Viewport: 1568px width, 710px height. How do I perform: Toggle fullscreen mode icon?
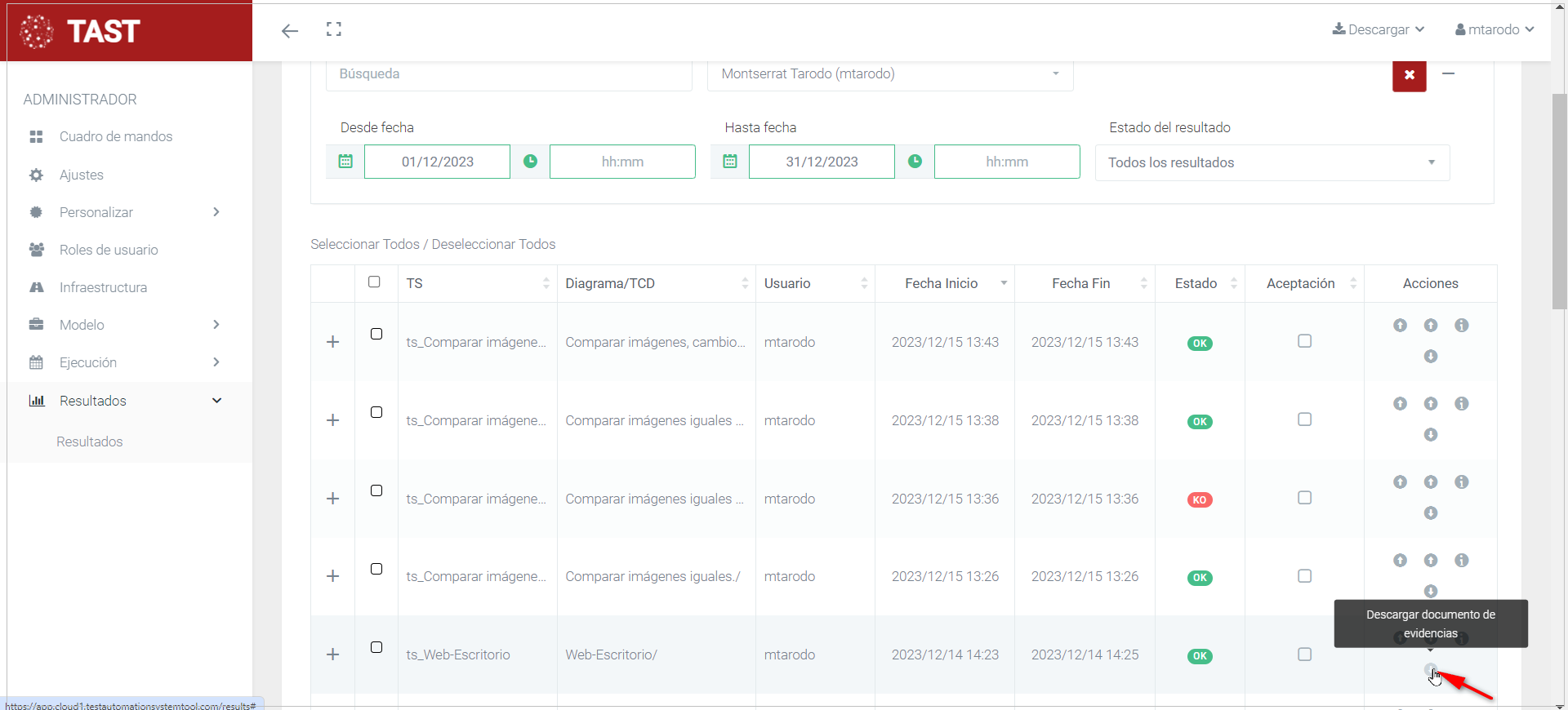click(x=334, y=29)
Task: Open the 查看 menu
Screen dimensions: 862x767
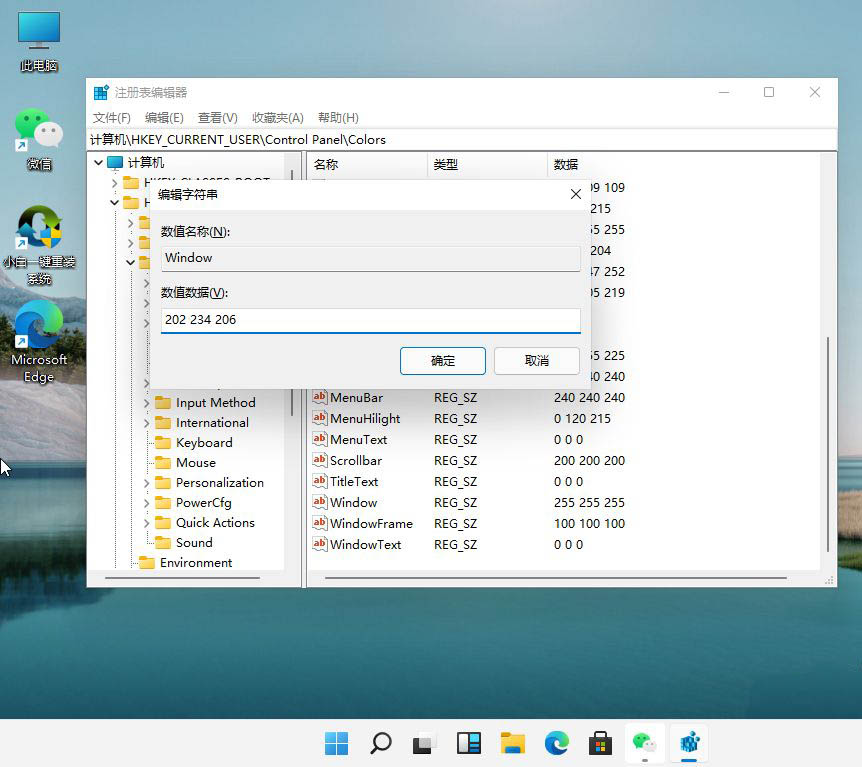Action: [x=216, y=117]
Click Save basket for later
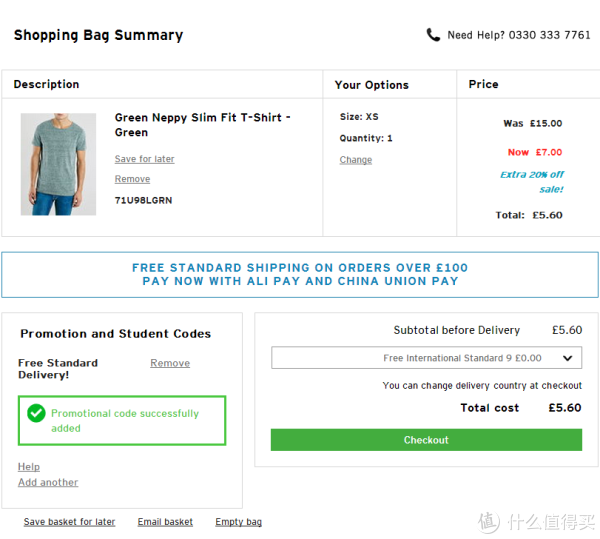This screenshot has height=539, width=600. (x=69, y=522)
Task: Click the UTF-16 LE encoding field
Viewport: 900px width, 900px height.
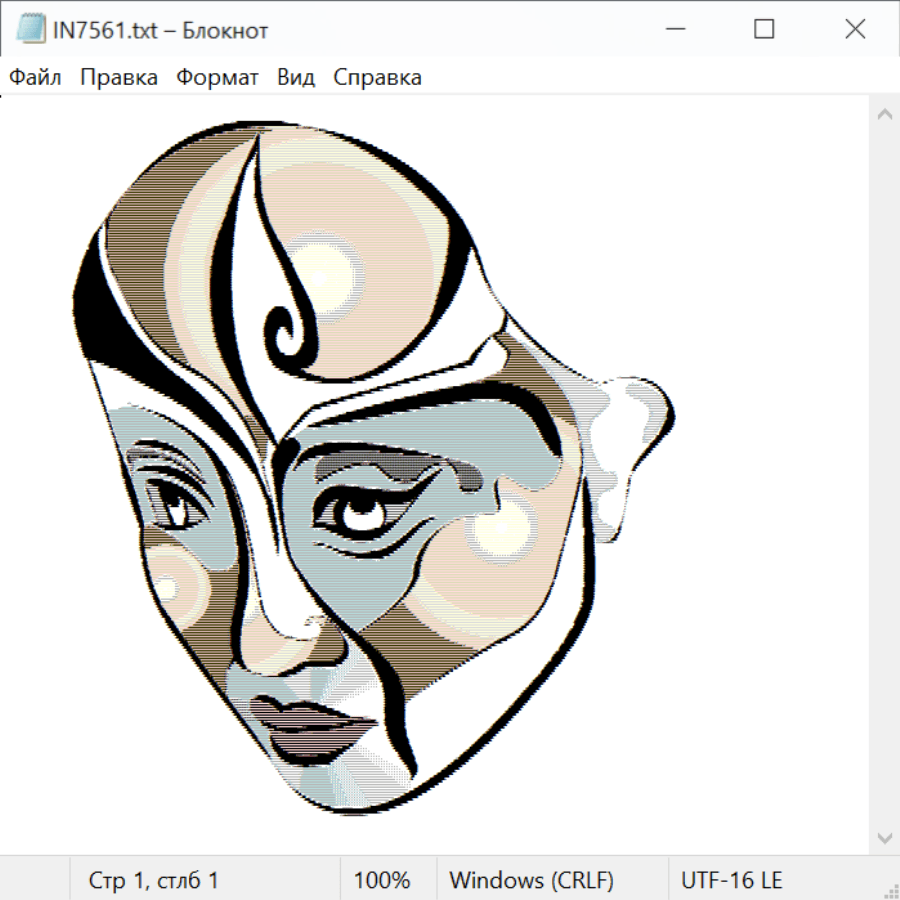Action: coord(731,881)
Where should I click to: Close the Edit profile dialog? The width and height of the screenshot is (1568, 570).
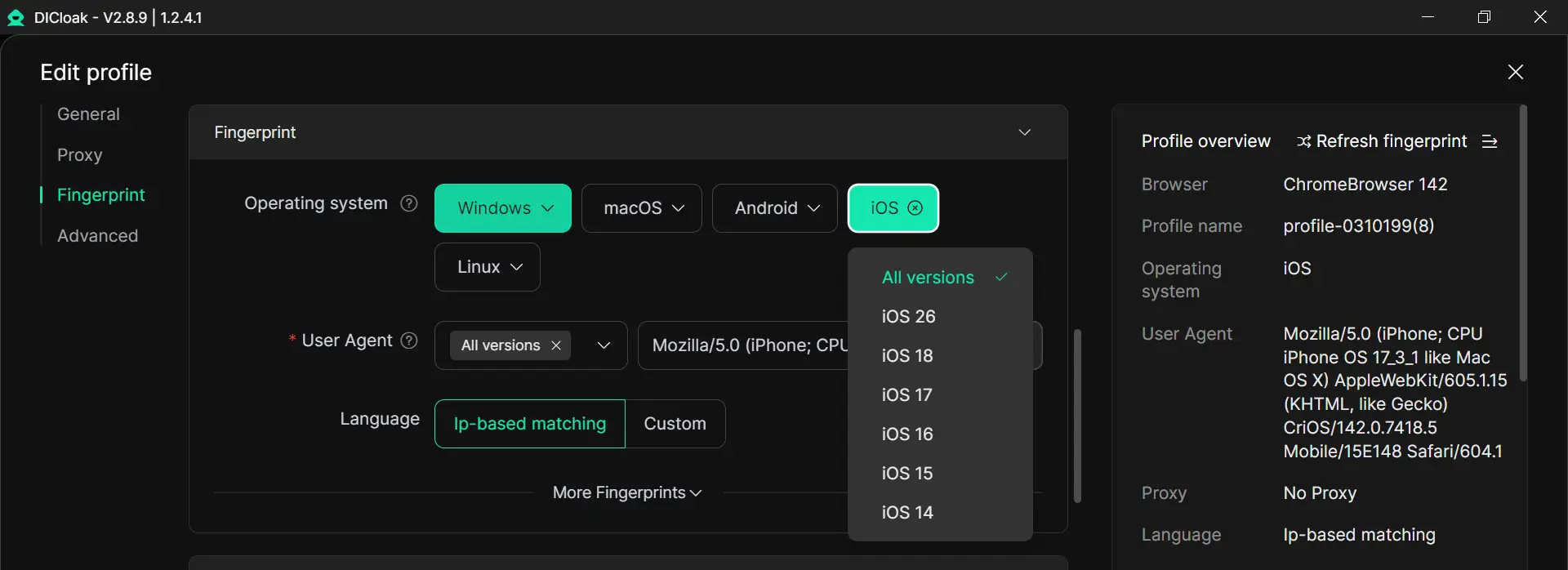coord(1515,72)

What you need to do - Lines above with the string "Task" need to be found and copied.

Solution below -
Task: Open the 查看 menu
Task: Click the UTF-16 LE encoding field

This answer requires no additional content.